Swami replied: Rāma represents the path to God, whereas Krishna is the goal or God Himself. In fact, Rāma is also God, but only in the background since He hid His divinity and behaved like a human being. Similarly, for a long period of His life, Krishna also represented the path to God. Other than the stealing of butter and the dancing with the Gopikās in Bṛndāvanam, He too behaved like Rāma after leaving Bṛndāvanam. One should not misunderstand this and think that He got reformed and left His bad habits back in Bṛndāvanam! The correct understaning is that He completed His special work in Bṛndāvanam, which was the main purpose of His Incarnation. As Rāma, God had promised the sages that they would be born as the Gopikās and that He would be born as Krishna. He had said that in that birth, He would complete the main work of liberating the sages. Hence, He completed this promised work first, as soon as He incarnated as Krishna. His actions in Bṛndāvanam were related to the path of nivṛtti, in which He gave final salvation to the devoted sages, after duly testing them. He tested whether they could overcome their fascination for worldly bonds, when God competed with those worldly bonds.
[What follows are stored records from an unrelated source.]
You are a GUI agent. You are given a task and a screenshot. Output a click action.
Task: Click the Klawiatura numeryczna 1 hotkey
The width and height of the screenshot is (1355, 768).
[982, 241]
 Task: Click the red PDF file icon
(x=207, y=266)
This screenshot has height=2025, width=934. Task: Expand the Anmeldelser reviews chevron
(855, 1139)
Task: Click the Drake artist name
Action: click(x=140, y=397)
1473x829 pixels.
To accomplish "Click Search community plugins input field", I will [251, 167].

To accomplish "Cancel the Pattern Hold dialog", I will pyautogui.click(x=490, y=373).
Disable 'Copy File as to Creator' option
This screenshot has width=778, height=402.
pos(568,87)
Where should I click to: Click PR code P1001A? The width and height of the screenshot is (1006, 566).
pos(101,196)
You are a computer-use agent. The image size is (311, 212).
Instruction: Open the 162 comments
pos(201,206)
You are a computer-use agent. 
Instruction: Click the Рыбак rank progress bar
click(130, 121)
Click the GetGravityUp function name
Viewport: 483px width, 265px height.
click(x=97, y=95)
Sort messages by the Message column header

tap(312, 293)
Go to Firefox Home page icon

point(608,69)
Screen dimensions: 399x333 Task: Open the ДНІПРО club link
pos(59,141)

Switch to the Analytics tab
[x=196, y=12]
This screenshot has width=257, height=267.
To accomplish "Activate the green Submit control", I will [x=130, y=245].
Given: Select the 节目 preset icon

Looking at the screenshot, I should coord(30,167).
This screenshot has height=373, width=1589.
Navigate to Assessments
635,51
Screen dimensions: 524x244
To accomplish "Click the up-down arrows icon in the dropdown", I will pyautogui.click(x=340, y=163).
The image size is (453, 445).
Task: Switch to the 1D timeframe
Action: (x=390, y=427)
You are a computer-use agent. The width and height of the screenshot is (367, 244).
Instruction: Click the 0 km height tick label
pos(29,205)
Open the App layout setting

After completing this important work of nivṛtti, He never returned to Bṛndāvanam and only lived outside in the world to do the general work related to pravṛtti, as Rāma did. Hence, you will never find Krishna having repeated the sort of actions that He did in Bṛndāvanam, anywhere else or at any other time in His life, after leaving Bṛndāvanam. Once you understand those actions done in the initial part of His life as His tests for nivṛtti-devotees, you will find the rest of Krishna’s life to be exactly like that of Rāma. The latter part of Krishna’s life, like the entire life of Rāma, was only meant for guiding pravṛtti-devotees. Nivṛtti was limited only to the Gopikās and there were no other devotees of that climax level of nivṛtti to repeat such actions. Everybody is attracted to Krishna and wishes to follow His actions in Bṛndāvanam even though they are not God! No one is even of the level of the Gopikās, who were so attracted to God that all their worldly bonds had naturally dropped off due to their extreme devotion to God. Before criticizing Krishna, we must always realize that we are not of the level of Krishna or even of the level of the Gopikās. Every human being is to follow what Rāma practiced throughout His life (pravṛtti), the pravṛtti-part of what Krishna said in the Gita and what Krishna followed in His life after leaving Bṛndāvanam (pravṛtti). Krishna is to be mainly viewed as the Preacher, while Rāma is to be viewed as the practical Demonstrator of pravṛtti. It takes only a little time to explain a theory and hence, Krishna lived only for 125 years. He was 89 years old at the end of the Mahabharata and He lived another 36 years in Dvāraka, thereafter. Rāma showed every concept of pravṛtti in practice, which took a very long time and hence, Rāma lived for 11,000 years (Daśavarṣa sahasrāṇi, Daśavarṣa śatānica...)!